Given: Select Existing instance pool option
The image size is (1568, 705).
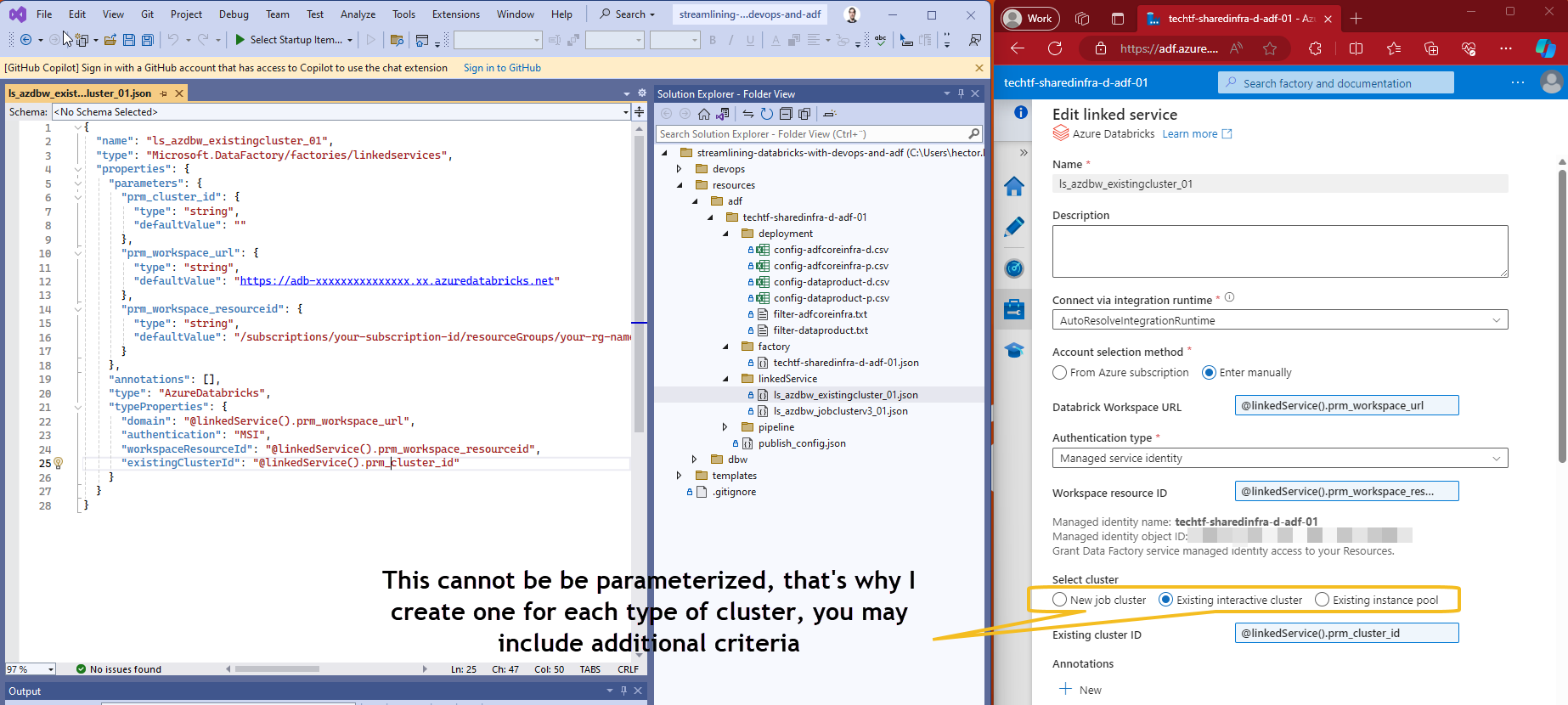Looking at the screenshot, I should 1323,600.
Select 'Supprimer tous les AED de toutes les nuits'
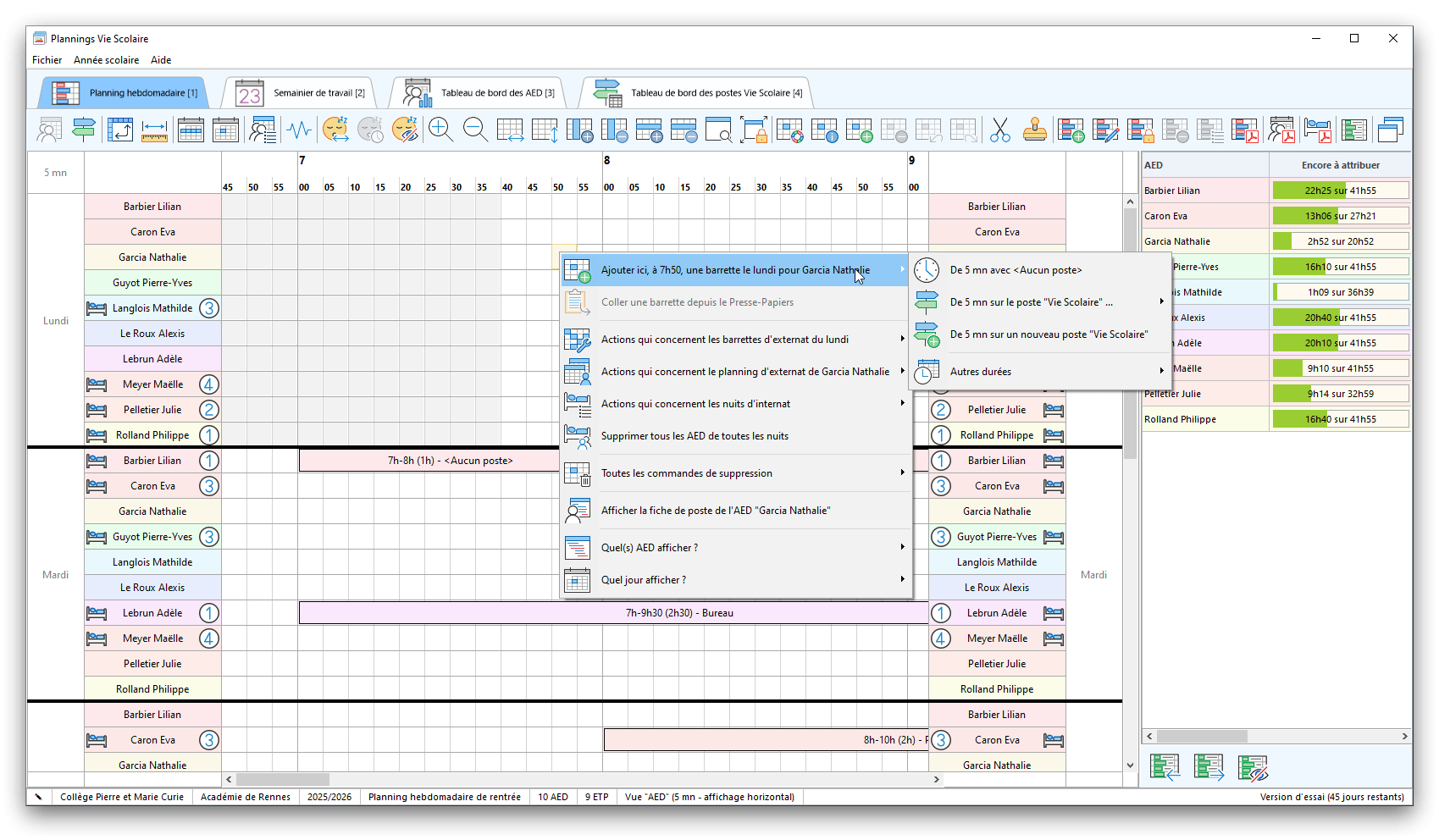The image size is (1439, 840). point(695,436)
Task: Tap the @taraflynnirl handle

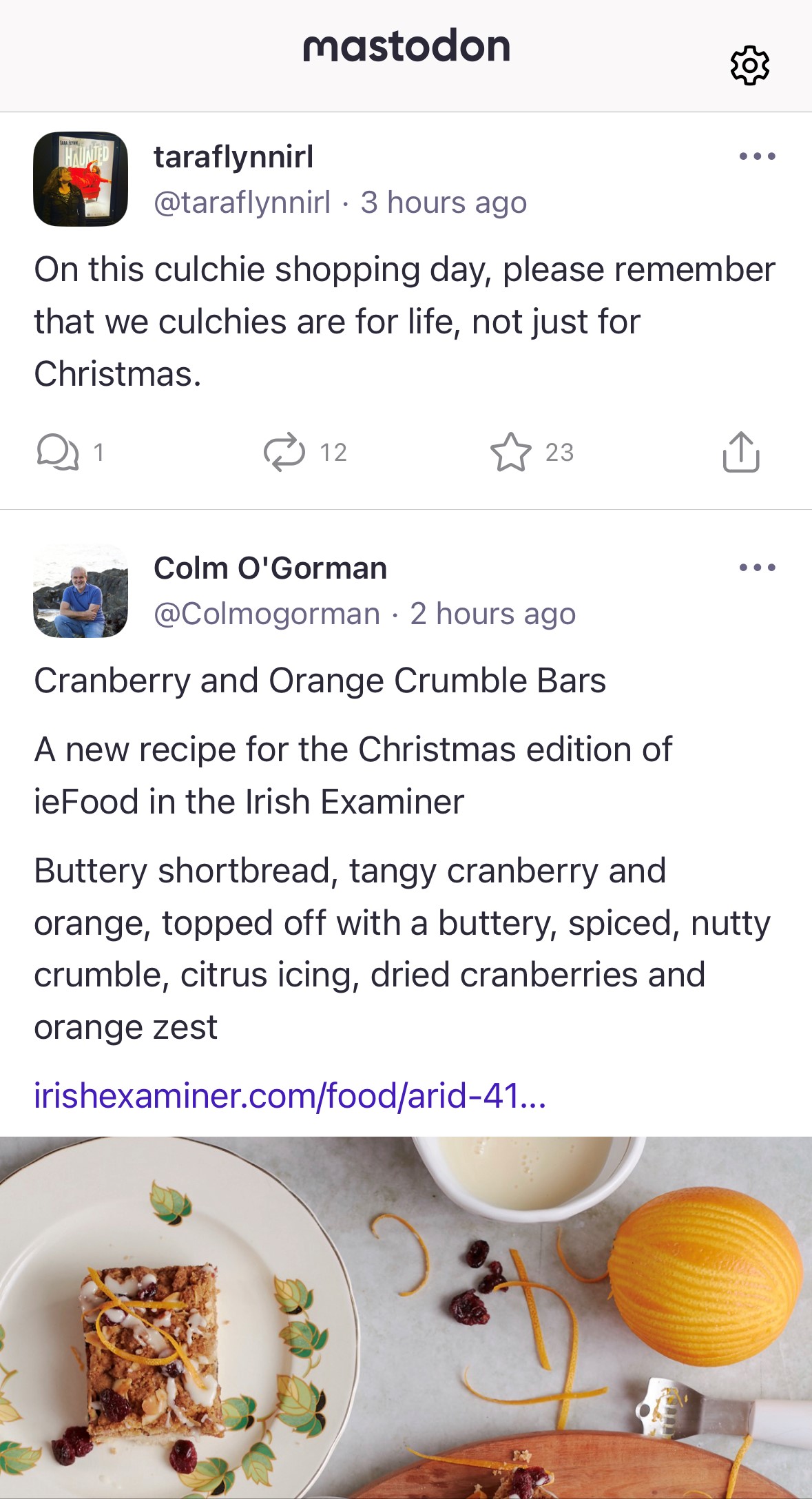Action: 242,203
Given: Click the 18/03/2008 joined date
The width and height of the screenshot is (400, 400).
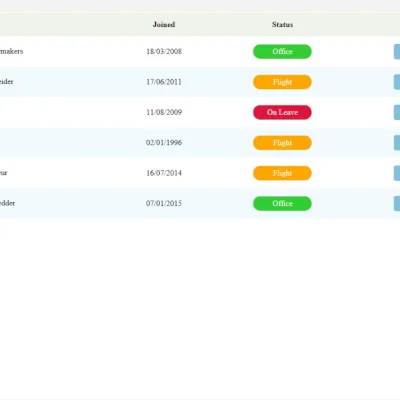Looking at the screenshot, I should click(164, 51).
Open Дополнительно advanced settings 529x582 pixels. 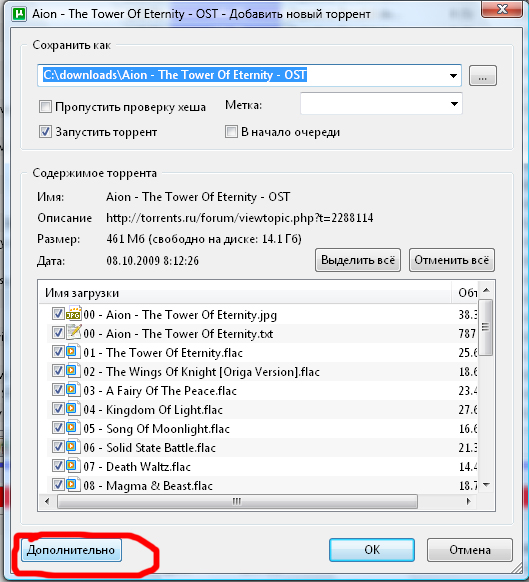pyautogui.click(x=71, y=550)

▬▬▬

## Work request
Each line in the data that holds the string "Given" must be returned.

## Response
Given: Select Existing instance pool option
Given: Click the 18/03/2008 joined date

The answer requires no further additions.